-- BEGIN DATASET ROWS --

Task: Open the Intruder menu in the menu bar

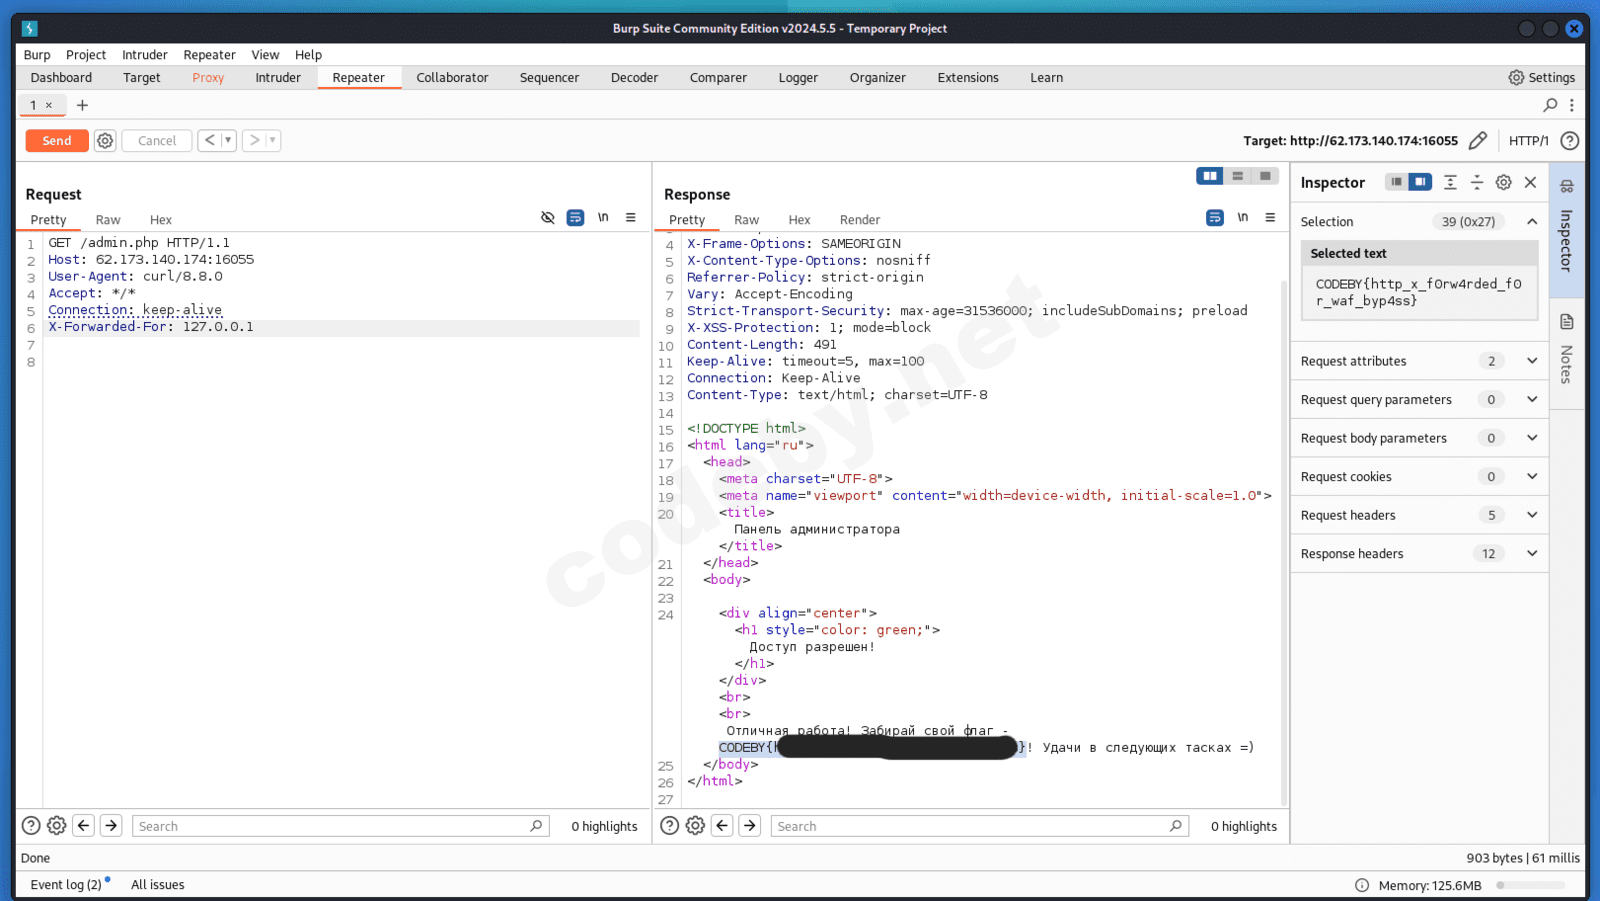Action: click(144, 55)
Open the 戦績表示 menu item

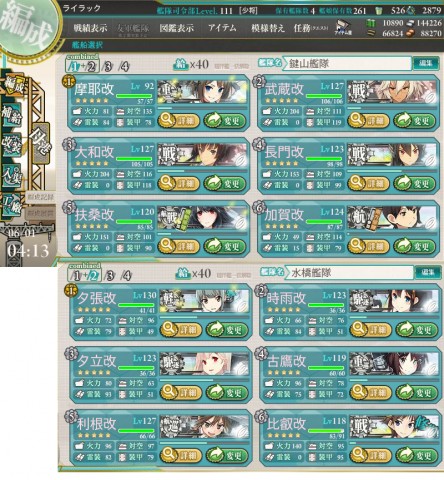pos(90,28)
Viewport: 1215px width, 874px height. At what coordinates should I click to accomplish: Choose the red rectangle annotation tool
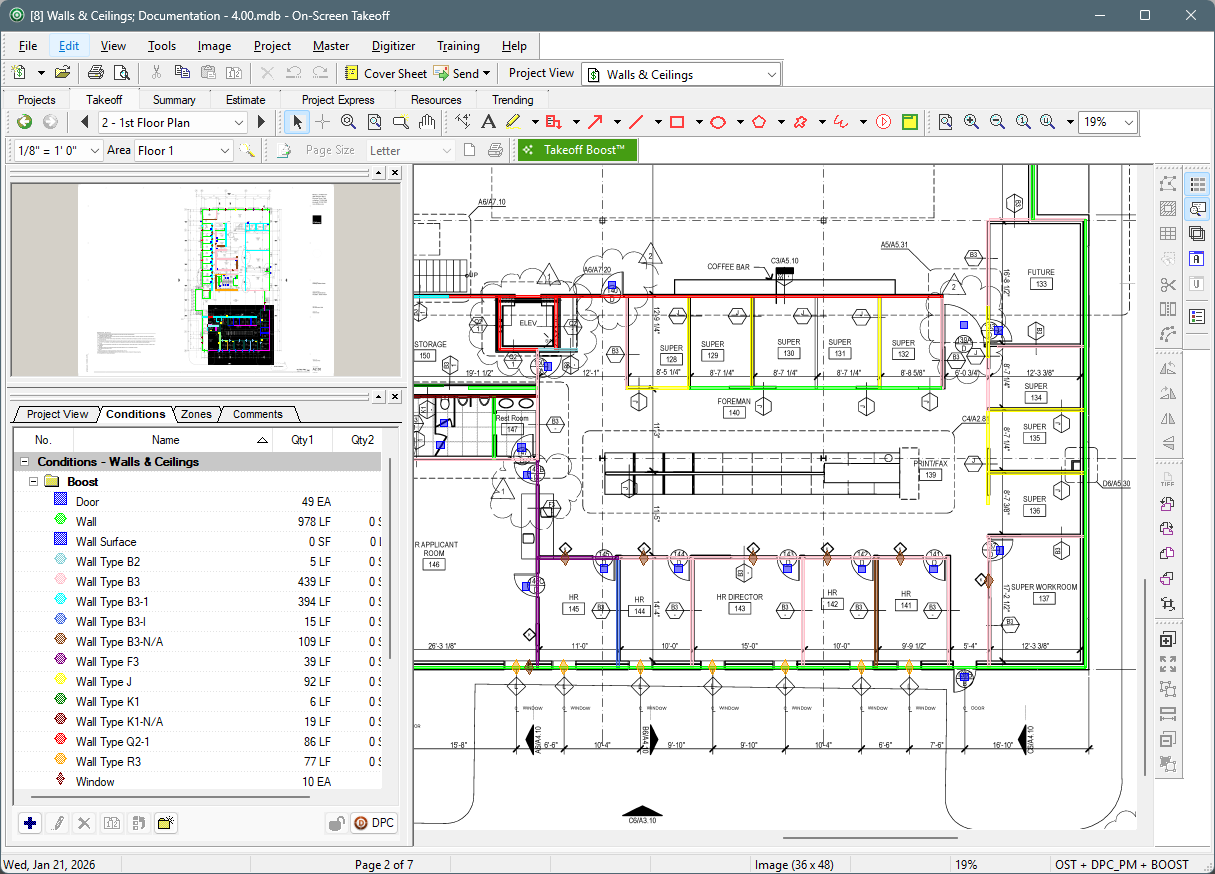point(677,122)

-- END DATASET ROWS --

**WHAT TO PRODUCE:**
Please rewrite the lines of the items above as a numbered list, skipping blank lines and leaving out the pictures.

**COMPLETE OUTPUT:**
1. Task: Open the Intruder menu in the menu bar
2. Action: click(144, 55)
3. Open the 戦績表示 menu item
4. pos(90,28)
5. Viewport: 1215px width, 874px height. At what coordinates should I click to accomplish: Choose the red rectangle annotation tool
6. point(677,122)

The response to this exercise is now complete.